Segno più per le rinnovabili, ma serve investire sulle reti

Le rinnovabili continuano a crescere. Ma bisogna rimodernare le reti nei prossimi anni. Gli investimenti in energia alternativa nel 2017 hanno raggiunto i 13,5 miliardi. Evoluzione tecnologica e produzione distribuita richiedono però di adeguare il sistema.
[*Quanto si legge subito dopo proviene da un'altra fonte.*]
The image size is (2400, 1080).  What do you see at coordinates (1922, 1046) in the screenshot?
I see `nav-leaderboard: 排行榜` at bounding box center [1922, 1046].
Boom per il fotovoltaico in Italia

È quanto rivela il Rapporto Annuale Irex di Althesys. L’anno scorso si sono svolte oltre 200 operazioni legate all’energia rinnovabile, per una potenza di 13,4 GW, contro i 6,8 GW del 2016. Gli investimenti riguardano in particolare il fotovoltaico (44%), seguito dall’eolico (20%) e dalla smart energy (12%). Si tratta di cifre ancora lontane da quelle internazionali ma sono il segnale di un trend destinato a crescere: il 55% dei nuovi progetti avviati a livello globale è italiano, ma l’88% della potenza rinnovabile complessiva è all’estero. Compensano lo svantaggio le nuove acquisizioni del settore: 64 operazioni per 2.165 MW e un controvalore da 3,15 miliardi di euro.

Prime iniziative di rinnovamento degli impianti

Anche il mercato secondario degli impianti in Italia si è dimostrato molto attivo, con oltre 1.140 MW scambiati, dei quali il 48% sono eolici e il 42% fotovoltaici. A trainare il trend sono i costi sempre più bassi, anche se le aste competitive hanno portato a un rapido calo delle tariffe e dei ritorni degli investimenti. L’effetto è stato ad ogni modo mitigato dalla ripresa dei prezzi elettrici, tornati a salire dopo anni di calo. Il costo medio dell’elettricità (LCOE) dell’eolico di 44,2 euro/MWh, in lieve discesa rispetto al 2016, assicura buoni ritorni degli investimenti in quasi tutti i Paesi.

Il futuro dell’energia mette a rischio la rete

Il boom delle rinnovabili renderà urgenti però nei prossimi anni nuovi investimenti in rinnovamento e accumulo per le reti, soprattutto se consideriamo che, sulla spinta dello sviluppo di IoT e IoE, si modificheranno inevitabilmente le modalità di scambio, trasporto e consumo dell’energia. Nel breve periodo, fino al 2025, infatti non dovrebbero esserci grandi difficoltà ma da qui al 2030-40 l’invecchiamento del parco termoelettrico potrebbe rendere il sistema poco adatto a soddisfare i bisogni.